**Your objective**
Please output each line of the data below as a JSON list of strings, one string per line, with blank lines omitted.

[Data for locating words and elements]
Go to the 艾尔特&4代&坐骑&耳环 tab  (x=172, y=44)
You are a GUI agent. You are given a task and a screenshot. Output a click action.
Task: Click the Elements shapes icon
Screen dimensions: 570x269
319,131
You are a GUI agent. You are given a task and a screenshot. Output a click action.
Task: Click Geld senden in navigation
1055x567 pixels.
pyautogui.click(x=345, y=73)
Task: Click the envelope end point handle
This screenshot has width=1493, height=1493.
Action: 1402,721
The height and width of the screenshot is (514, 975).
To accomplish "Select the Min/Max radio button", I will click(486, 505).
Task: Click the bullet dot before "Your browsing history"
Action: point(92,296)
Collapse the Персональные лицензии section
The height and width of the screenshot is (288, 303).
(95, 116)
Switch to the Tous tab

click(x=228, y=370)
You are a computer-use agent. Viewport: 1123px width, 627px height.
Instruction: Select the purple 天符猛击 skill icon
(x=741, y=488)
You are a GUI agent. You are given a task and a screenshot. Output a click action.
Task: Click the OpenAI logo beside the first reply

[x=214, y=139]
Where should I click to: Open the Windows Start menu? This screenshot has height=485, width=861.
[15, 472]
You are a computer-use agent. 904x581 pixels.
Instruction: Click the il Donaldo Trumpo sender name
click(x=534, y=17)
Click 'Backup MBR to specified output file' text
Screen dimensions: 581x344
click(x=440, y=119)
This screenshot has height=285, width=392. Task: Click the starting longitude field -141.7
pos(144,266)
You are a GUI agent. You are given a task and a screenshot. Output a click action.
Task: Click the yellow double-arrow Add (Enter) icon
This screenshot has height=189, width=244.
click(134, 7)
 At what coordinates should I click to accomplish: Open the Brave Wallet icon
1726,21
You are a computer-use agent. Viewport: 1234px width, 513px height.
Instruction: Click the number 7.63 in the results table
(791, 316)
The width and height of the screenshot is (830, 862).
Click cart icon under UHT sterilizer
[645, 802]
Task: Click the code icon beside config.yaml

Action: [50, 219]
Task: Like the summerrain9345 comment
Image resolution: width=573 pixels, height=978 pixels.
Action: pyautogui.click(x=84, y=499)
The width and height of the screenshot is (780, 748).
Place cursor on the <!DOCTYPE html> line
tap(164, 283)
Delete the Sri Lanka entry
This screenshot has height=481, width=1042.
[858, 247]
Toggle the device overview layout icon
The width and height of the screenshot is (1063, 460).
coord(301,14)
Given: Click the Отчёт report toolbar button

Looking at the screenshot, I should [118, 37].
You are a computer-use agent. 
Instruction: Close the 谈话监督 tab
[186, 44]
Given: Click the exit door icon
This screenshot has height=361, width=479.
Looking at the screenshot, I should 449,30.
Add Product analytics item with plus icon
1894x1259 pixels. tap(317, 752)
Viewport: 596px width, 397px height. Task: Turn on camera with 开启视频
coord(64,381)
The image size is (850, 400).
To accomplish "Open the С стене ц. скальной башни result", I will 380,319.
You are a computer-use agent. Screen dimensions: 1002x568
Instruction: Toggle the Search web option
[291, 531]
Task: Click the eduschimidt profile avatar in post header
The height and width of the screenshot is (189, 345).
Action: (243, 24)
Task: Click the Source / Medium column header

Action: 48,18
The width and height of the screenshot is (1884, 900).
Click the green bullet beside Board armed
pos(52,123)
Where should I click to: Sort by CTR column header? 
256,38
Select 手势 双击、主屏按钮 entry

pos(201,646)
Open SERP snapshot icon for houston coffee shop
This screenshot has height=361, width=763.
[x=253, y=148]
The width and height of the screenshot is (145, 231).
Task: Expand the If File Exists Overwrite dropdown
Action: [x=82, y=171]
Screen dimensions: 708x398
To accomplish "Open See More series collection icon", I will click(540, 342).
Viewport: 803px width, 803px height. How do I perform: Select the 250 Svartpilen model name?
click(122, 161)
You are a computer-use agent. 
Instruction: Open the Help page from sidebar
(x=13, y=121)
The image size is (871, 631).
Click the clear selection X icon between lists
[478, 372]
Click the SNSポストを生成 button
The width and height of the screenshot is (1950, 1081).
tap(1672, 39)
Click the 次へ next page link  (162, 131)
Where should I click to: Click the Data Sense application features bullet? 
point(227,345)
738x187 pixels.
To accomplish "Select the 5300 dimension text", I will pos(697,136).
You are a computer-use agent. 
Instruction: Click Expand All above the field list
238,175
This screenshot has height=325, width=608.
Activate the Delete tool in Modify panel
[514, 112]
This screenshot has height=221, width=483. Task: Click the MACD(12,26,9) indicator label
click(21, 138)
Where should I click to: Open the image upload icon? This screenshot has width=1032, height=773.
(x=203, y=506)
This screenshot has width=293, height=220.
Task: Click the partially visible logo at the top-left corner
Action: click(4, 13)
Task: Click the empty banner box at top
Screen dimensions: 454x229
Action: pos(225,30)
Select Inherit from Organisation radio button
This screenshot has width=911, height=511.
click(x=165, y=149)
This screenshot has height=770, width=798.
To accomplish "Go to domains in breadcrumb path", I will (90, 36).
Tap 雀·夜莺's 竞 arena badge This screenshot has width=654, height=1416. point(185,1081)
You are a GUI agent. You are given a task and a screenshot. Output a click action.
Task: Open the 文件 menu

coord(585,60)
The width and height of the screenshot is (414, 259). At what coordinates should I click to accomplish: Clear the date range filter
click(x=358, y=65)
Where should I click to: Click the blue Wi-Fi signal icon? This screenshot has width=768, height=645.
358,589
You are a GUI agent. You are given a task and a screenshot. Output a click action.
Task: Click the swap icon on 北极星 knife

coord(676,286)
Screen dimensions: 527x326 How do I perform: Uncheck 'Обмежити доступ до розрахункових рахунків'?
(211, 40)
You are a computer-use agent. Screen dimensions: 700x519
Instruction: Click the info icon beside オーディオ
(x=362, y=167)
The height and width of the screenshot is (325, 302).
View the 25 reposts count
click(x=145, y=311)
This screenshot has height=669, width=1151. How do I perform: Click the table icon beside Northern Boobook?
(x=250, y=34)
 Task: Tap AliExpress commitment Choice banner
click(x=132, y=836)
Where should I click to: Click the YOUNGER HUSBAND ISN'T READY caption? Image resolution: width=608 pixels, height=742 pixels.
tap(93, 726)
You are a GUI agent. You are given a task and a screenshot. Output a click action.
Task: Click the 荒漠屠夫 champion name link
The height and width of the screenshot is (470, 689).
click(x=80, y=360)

**Reply**
[
  "Go to the 艾尔特&4代&坐骑&耳环 tab  (x=172, y=44)",
  "You are a GUI agent. You are given a task and a screenshot. Output a click action.",
  "Task: Click the Elements shapes icon",
  "Screen dimensions: 570x269",
  "319,131",
  "You are a GUI agent. You are given a task and a screenshot. Output a click action.",
  "Task: Click Geld senden in navigation",
  "1055x567 pixels.",
  "pyautogui.click(x=345, y=73)",
  "Task: Click the envelope end point handle",
  "This screenshot has width=1493, height=1493.",
  "Action: 1402,721",
  "The height and width of the screenshot is (514, 975).",
  "To accomplish \"Select the Min/Max radio button\", I will click(486, 505).",
  "Task: Click the bullet dot before \"Your browsing history\"",
  "Action: point(92,296)",
  "Collapse the Персональные лицензии section",
  "The height and width of the screenshot is (288, 303).",
  "(95, 116)",
  "Switch to the Tous tab",
  "click(x=228, y=370)",
  "You are a computer-use agent. Viewport: 1123px width, 627px height.",
  "Instruction: Select the purple 天符猛击 skill icon",
  "(x=741, y=488)",
  "You are a GUI agent. You are given a task and a screenshot. Output a click action.",
  "Task: Click the OpenAI logo beside the first reply",
  "[x=214, y=139]",
  "Where should I click to: Open the Windows Start menu? This screenshot has height=485, width=861.",
  "[15, 472]",
  "You are a computer-use agent. 904x581 pixels.",
  "Instruction: Click the il Donaldo Trumpo sender name",
  "click(x=534, y=17)",
  "Click 'Backup MBR to specified output file' text",
  "Screen dimensions: 581x344",
  "click(x=440, y=119)",
  "This screenshot has height=285, width=392. Task: Click the starting longitude field -141.7",
  "pos(144,266)",
  "You are a GUI agent. You are given a task and a screenshot. Output a click action.",
  "Task: Click the yellow double-arrow Add (Enter) icon",
  "This screenshot has height=189, width=244.",
  "click(134, 7)",
  " At what coordinates should I click to accomplish: Open the Brave Wallet icon",
  "1726,21",
  "You are a computer-use agent. Viewport: 1234px width, 513px height.",
  "Instruction: Click the number 7.63 in the results table",
  "(791, 316)",
  "The width and height of the screenshot is (830, 862).",
  "Click cart icon under UHT sterilizer",
  "[645, 802]",
  "Task: Click the code icon beside config.yaml",
  "Action: [50, 219]",
  "Task: Like the summerrain9345 comment",
  "Image resolution: width=573 pixels, height=978 pixels.",
  "Action: pyautogui.click(x=84, y=499)",
  "The width and height of the screenshot is (780, 748).",
  "Place cursor on the <!DOCTYPE html> line",
  "tap(164, 283)",
  "Delete the Sri Lanka entry",
  "This screenshot has height=481, width=1042.",
  "[858, 247]",
  "Toggle the device overview layout icon",
  "The width and height of the screenshot is (1063, 460).",
  "coord(301,14)",
  "Given: Click the Отчёт report toolbar button",
  "Looking at the screenshot, I should [118, 37].",
  "You are a computer-use agent. ",
  "Instruction: Close the 谈话监督 tab",
  "[186, 44]",
  "Given: Click the exit door icon",
  "This screenshot has height=361, width=479.",
  "Looking at the screenshot, I should 449,30.",
  "Add Product analytics item with plus icon",
  "1894x1259 pixels. tap(317, 752)",
  "Viewport: 596px width, 397px height. Task: Turn on camera with 开启视频",
  "coord(64,381)",
  "The image size is (850, 400).",
  "To accomplish \"Open the С стене ц. скальной башни result\", I will 380,319.",
  "You are a computer-use agent. Screen dimensions: 1002x568",
  "Instruction: Toggle the Search web option",
  "[291, 531]",
  "Task: Click the eduschimidt profile avatar in post header",
  "The height and width of the screenshot is (189, 345).",
  "Action: (243, 24)",
  "Task: Click the Source / Medium column header",
  "Action: 48,18",
  "The width and height of the screenshot is (1884, 900).",
  "Click the green bullet beside Board armed",
  "pos(52,123)",
  "Where should I click to: Sort by CTR column header? ",
  "256,38",
  "Select 手势 双击、主屏按钮 entry",
  "pos(201,646)",
  "Open SERP snapshot icon for houston coffee shop",
  "This screenshot has height=361, width=763.",
  "[x=253, y=148]",
  "The width and height of the screenshot is (145, 231).",
  "Task: Expand the If File Exists Overwrite dropdown",
  "Action: [x=82, y=171]",
  "Screen dimensions: 708x398",
  "To accomplish \"Open See More series collection icon\", I will click(540, 342).",
  "Viewport: 803px width, 803px height. How do I perform: Select the 250 Svartpilen model name?",
  "click(122, 161)",
  "You are a computer-use agent. ",
  "Instruction: Open the Help page from sidebar",
  "(x=13, y=121)",
  "The image size is (871, 631).",
  "Click the clear selection X icon between lists",
  "[478, 372]",
  "Click the SNSポストを生成 button",
  "The width and height of the screenshot is (1950, 1081).",
  "tap(1672, 39)",
  "Click the 次へ next page link  (162, 131)",
  "Where should I click to: Click the Data Sense application features bullet? ",
  "point(227,345)",
  "738x187 pixels.",
  "To accomplish \"Select the 5300 dimension text\", I will pos(697,136).",
  "You are a computer-use agent. ",
  "Instruction: Click Expand All above the field list",
  "238,175",
  "This screenshot has height=325, width=608.",
  "Activate the Delete tool in Modify panel",
  "[514, 112]",
  "This screenshot has height=221, width=483. Task: Click the MACD(12,26,9) indicator label",
  "click(21, 138)",
  "Where should I click to: Open the image upload icon? This screenshot has width=1032, height=773.",
  "(x=203, y=506)",
  "This screenshot has width=293, height=220.",
  "Task: Click the partially visible logo at the top-left corner",
  "Action: click(4, 13)",
  "Task: Click the empty banner box at top",
  "Screen dimensions: 454x229",
  "Action: pos(225,30)",
  "Select Inherit from Organisation radio button",
  "This screenshot has width=911, height=511.",
  "click(x=165, y=149)",
  "This screenshot has height=770, width=798.",
  "To accomplish \"Go to domains in breadcrumb path\", I will (90, 36).",
  "Tap 雀·夜莺's 竞 arena badge This screenshot has width=654, height=1416. point(185,1081)",
  "You are a GUI agent. You are given a task and a screenshot. Output a click action.",
  "Task: Open the 文件 menu",
  "coord(585,60)",
  "The width and height of the screenshot is (414, 259). At what coordinates should I click to accomplish: Clear the date range filter",
  "click(x=358, y=65)",
  "Where should I click to: Click the blue Wi-Fi signal icon? This screenshot has width=768, height=645.",
  "358,589",
  "You are a GUI agent. You are given a task and a screenshot. Output a click action.",
  "Task: Click the swap icon on 北极星 knife",
  "coord(676,286)",
  "Screen dimensions: 527x326 How do I perform: Uncheck 'Обмежити доступ до розрахункових рахунків'?",
  "(211, 40)",
  "You are a computer-use agent. Screen dimensions: 700x519",
  "Instruction: Click the info icon beside オーディオ",
  "(x=362, y=167)",
  "The height and width of the screenshot is (325, 302).",
  "View the 25 reposts count",
  "click(x=145, y=311)",
  "This screenshot has height=669, width=1151. How do I perform: Click the table icon beside Northern Boobook?",
  "(x=250, y=34)",
  " Task: Tap AliExpress commitment Choice banner",
  "click(x=132, y=836)",
  "Where should I click to: Click the YOUNGER HUSBAND ISN'T READY caption? Image resolution: width=608 pixels, height=742 pixels.",
  "tap(93, 726)",
  "You are a GUI agent. You are given a task and a screenshot. Output a click action.",
  "Task: Click the 荒漠屠夫 champion name link",
  "The height and width of the screenshot is (470, 689).",
  "click(x=80, y=360)"
]